If a propagandist can build a personalized profile of an individual’s intellectual weaknesses and craft messages to exploit them, such circumvention might be made more effective. Even worse, if individuals are indoctrinated to embrace irrationality as a part of their “education,” then (as Dr. Malone observed) these “educated” people will be even more susceptible to the influence of propaganda than the relatively undereducated “deplorables.” Not only crony internet firms, but government-controlled schools too have a lot to do with the contemporary trend towards increased susceptibility to manipulation.

Another way to address these questions is with the economic inference that one can’t benefit reliably from information derived from other people’s rationality and experiences whenever a monopolistic “gatekeeper” stands in the way. Such gatekeepers are incentivized to manufacture and selectively amplify falsehoods that better suit the gatekeeper’s interests, while preventing dissenting truth-tellers from being heard. What Dr. Malone calls “surveillance capitalism” is better described as “surveillance corporatism,” where selective subsidies, threats of regulation, immunities from lawsuits, and discrimination by privileged financial and investment firms favors government-compliant gatekeepers over competitors who happen to offer more privacy and/or fewer restrictions on speech. Interventionism has helped create the internet environment that is so hostile to privacy and to dissenting speech.

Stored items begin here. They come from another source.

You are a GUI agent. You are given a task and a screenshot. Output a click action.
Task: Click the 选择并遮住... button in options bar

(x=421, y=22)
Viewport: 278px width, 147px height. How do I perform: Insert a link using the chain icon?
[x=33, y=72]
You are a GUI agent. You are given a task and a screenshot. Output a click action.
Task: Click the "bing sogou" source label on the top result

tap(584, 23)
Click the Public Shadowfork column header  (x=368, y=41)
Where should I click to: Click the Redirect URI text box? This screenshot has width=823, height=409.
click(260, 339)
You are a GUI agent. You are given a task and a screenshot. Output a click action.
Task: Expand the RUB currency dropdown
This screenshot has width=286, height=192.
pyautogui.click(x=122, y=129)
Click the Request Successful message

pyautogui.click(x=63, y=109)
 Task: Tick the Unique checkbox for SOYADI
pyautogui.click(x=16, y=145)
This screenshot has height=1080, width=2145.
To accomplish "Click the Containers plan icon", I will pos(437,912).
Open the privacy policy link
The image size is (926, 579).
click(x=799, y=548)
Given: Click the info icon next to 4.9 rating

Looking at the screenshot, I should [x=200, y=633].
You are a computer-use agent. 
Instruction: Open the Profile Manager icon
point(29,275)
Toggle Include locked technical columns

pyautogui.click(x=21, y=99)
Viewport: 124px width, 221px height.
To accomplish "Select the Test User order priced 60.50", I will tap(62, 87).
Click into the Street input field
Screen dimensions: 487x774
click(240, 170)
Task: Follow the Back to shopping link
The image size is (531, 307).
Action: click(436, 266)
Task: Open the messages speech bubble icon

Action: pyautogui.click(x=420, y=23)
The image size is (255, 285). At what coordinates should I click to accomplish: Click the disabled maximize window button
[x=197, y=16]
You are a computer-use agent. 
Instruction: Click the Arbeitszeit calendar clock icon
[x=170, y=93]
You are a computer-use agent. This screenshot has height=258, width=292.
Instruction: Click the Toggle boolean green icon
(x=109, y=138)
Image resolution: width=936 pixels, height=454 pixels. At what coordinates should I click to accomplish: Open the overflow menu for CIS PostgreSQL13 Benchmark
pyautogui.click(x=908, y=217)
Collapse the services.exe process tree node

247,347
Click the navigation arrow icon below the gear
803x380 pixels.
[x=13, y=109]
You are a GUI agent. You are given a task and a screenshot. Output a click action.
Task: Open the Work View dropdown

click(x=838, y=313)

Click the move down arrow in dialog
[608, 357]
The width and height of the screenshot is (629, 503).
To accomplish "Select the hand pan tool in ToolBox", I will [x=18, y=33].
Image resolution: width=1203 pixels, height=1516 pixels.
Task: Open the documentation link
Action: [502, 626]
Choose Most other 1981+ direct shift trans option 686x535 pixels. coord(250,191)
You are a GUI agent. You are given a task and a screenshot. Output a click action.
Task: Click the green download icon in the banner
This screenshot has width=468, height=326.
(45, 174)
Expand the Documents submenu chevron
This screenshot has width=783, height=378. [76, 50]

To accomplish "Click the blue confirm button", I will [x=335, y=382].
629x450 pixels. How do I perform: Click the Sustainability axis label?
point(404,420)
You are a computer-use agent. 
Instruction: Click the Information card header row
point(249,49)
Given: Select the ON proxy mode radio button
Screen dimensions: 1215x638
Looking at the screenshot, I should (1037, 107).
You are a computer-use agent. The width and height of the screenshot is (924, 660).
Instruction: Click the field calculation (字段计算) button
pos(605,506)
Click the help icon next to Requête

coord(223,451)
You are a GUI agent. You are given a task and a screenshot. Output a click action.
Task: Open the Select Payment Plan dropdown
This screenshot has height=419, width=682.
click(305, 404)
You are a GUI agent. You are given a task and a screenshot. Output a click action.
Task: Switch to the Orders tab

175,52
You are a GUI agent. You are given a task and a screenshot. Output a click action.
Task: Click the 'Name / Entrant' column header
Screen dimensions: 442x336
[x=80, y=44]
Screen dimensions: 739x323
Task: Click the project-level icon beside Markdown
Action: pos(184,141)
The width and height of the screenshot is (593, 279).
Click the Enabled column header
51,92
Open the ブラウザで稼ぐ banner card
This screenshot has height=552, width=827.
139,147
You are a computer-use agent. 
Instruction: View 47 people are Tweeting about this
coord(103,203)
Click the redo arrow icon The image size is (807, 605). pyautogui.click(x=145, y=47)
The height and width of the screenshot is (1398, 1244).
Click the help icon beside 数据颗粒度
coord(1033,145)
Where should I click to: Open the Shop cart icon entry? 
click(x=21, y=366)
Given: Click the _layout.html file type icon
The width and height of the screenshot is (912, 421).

What manipulative “psywar” techniques boil down to is centralizing control over the flow of information and undermining the confidence that individuals have in using their own faculties to sense, feel, think, and act for themselves. Dr. Malone’s observations about attempts by elites to engineer free-floating anxiety, a sense of unreality, a hypnotic adherence to charismatic authority figures, etc., on a global scale in connection with the Covid pandemic response speak directly to these points.

However, we have also witnessed widespread grass-roots opposition to “psywar” narratives and censorship emerging, some of it inspired by Dr. Malone himself when he famously broadcast his observations about “mass formation” on Joe Rogan’s podcast. The good news is that the self-evident truth of each person’s purposefulness implies that each of us still has the power to keep our own beliefs and values anchored in our own rational understanding of the world, regardless of whatever nonsense we are fed. The empirical evidence that points to censorship and gaslighting have not become universal yet, let alone having spawned a global backlash.

Looking forward to a society based on liberty and peacefully-acquired ownership rights, such widespread threats to privacy and free speech aren’t likely to arise. Market competition may incentivize profit-seeking businesses to create internet services that better promote our free speech and privacy. To be sure, free competition by itself is not an ironclad guarantee against malignant influence. Falsehoods—whether manufactured by propagandists serving their own interests or spontaneously arising and propagating through a process of cultural evolution—will always be competing against truths that spring from one’s own intellect, from truth-tellers combatting the falsehoods, or from received traditions that happen to reflect the reasoned wisdom of prior generations.

It is still up to each individual actor to take an active role in continually improving their own beliefs and evaluative principles, always honing their generation of ex ante utility scales to better optimize their ex post experiences of satisfaction. The ultimate responsibility for guarding against deception and manipulation and for achieving such personal moral progress rests with each individual. First, one must understand and cherish open, rational discourse and selective disclosures of personal information before markets can properly align information flows to one’s needs.